• _Goal of the exercise_: Copy the records below without changes, starting with the line that contains "Given: Open the Monday at 5:49 PM timestamp" and ending with the line that contains "click(32, 102)", both lines included.

## BEGIN Items

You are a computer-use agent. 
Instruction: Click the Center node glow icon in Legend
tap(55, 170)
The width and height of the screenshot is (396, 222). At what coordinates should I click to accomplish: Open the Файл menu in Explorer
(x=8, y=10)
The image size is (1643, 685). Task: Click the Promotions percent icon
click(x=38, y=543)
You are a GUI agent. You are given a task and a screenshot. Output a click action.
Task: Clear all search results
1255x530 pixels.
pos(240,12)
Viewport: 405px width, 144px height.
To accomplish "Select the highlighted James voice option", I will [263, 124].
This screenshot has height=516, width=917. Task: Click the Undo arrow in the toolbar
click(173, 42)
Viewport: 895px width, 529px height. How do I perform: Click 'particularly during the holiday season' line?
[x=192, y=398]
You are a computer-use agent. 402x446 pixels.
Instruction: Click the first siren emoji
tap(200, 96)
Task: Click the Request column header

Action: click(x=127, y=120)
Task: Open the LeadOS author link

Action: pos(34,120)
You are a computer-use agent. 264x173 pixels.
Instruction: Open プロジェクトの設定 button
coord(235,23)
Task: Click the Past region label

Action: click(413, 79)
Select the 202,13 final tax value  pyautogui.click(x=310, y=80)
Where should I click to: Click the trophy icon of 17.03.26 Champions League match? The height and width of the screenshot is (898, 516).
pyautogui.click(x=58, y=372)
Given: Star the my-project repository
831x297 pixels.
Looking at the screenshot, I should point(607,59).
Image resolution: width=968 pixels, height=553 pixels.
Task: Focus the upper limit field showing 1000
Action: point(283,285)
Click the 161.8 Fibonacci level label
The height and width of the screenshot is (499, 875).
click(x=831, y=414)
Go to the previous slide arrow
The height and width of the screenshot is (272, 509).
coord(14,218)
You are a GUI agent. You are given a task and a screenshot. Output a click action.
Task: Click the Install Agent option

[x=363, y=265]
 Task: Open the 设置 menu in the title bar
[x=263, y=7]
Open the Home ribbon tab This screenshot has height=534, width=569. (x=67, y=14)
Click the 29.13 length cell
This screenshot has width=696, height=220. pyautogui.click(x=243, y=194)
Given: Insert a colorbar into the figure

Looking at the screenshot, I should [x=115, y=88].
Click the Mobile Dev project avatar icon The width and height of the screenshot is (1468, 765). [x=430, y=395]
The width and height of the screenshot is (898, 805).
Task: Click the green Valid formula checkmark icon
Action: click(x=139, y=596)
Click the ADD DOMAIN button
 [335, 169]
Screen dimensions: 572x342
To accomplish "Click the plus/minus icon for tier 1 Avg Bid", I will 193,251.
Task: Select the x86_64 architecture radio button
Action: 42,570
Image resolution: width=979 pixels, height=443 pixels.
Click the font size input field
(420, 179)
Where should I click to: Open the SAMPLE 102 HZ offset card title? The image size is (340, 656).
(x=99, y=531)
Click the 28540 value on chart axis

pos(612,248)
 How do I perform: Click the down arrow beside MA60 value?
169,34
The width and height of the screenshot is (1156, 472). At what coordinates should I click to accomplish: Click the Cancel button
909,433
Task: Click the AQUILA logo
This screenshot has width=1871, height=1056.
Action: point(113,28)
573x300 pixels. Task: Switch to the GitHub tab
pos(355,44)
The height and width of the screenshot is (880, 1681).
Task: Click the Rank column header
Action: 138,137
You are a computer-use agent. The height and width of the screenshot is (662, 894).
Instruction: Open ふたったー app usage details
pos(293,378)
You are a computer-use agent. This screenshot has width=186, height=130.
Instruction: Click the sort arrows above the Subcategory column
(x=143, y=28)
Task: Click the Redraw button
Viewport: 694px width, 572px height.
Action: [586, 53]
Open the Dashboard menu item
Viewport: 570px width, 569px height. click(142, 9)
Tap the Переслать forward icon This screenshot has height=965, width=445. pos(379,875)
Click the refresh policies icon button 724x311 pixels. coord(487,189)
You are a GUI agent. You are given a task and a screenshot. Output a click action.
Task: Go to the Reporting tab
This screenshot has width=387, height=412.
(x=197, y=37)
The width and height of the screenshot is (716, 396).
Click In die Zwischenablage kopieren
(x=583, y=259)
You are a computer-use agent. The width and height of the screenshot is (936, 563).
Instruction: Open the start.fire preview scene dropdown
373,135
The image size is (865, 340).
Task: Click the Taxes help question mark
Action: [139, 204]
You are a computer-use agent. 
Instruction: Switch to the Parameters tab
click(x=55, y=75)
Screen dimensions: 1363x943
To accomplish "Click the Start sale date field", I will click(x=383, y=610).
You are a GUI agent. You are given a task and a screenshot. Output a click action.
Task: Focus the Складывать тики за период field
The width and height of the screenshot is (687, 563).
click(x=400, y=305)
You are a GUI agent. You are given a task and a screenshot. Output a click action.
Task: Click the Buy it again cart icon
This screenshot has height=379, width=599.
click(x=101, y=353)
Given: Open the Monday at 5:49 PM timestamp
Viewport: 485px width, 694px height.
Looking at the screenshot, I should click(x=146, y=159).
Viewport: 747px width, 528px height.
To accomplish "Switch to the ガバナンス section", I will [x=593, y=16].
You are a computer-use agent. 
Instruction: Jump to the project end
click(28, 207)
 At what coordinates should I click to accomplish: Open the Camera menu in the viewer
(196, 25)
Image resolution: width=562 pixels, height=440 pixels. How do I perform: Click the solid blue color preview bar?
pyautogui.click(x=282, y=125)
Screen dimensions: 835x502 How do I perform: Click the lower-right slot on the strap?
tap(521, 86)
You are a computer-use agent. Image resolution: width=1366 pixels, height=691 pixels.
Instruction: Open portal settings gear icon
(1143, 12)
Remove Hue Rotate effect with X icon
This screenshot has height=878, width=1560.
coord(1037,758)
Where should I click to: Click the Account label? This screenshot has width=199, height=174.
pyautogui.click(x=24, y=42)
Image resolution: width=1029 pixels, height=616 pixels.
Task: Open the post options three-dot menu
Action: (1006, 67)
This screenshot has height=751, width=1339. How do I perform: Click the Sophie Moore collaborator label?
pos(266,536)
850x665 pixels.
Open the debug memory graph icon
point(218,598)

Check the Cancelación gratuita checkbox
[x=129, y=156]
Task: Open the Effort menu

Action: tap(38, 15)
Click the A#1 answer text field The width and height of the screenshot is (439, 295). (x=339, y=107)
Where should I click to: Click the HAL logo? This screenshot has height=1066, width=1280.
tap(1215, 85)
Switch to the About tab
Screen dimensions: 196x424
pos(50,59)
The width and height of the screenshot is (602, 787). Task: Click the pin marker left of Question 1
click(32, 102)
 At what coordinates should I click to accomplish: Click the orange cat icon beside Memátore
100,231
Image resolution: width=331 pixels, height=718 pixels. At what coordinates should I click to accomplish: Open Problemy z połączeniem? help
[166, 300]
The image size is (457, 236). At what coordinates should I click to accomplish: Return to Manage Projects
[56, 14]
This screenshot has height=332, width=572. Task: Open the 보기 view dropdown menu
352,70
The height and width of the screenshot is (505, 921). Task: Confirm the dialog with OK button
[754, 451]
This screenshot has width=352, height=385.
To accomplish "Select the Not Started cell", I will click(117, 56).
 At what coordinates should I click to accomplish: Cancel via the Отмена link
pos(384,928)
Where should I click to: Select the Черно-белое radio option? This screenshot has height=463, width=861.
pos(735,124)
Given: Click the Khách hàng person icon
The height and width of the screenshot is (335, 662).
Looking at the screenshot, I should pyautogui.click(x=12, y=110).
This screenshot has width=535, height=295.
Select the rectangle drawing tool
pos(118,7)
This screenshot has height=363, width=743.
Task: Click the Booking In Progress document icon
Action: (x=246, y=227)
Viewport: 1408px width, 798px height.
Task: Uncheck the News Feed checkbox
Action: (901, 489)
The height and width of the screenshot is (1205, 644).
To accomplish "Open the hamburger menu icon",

## END Items

• _Exercise answer_:
Given: Open the Monday at 5:49 PM timestamp
Viewport: 485px width, 694px height.
Looking at the screenshot, I should click(x=146, y=159).
Viewport: 747px width, 528px height.
To accomplish "Switch to the ガバナンス section", I will [x=593, y=16].
You are a computer-use agent. 
Instruction: Jump to the project end
click(28, 207)
 At what coordinates should I click to accomplish: Open the Camera menu in the viewer
(196, 25)
Image resolution: width=562 pixels, height=440 pixels. How do I perform: Click the solid blue color preview bar?
pyautogui.click(x=282, y=125)
Screen dimensions: 835x502 How do I perform: Click the lower-right slot on the strap?
tap(521, 86)
You are a computer-use agent. Image resolution: width=1366 pixels, height=691 pixels.
Instruction: Open portal settings gear icon
(1143, 12)
Remove Hue Rotate effect with X icon
This screenshot has height=878, width=1560.
coord(1037,758)
Where should I click to: Click the Account label? This screenshot has width=199, height=174.
pyautogui.click(x=24, y=42)
Image resolution: width=1029 pixels, height=616 pixels.
Task: Open the post options three-dot menu
Action: (1006, 67)
This screenshot has height=751, width=1339. How do I perform: Click the Sophie Moore collaborator label?
pos(266,536)
850x665 pixels.
Open the debug memory graph icon
point(218,598)

Check the Cancelación gratuita checkbox
[x=129, y=156]
Task: Open the Effort menu

Action: tap(38, 15)
Click the A#1 answer text field The width and height of the screenshot is (439, 295). (x=339, y=107)
Where should I click to: Click the HAL logo? This screenshot has height=1066, width=1280.
tap(1215, 85)
Switch to the About tab
Screen dimensions: 196x424
pos(50,59)
The width and height of the screenshot is (602, 787). Task: Click the pin marker left of Question 1
click(32, 102)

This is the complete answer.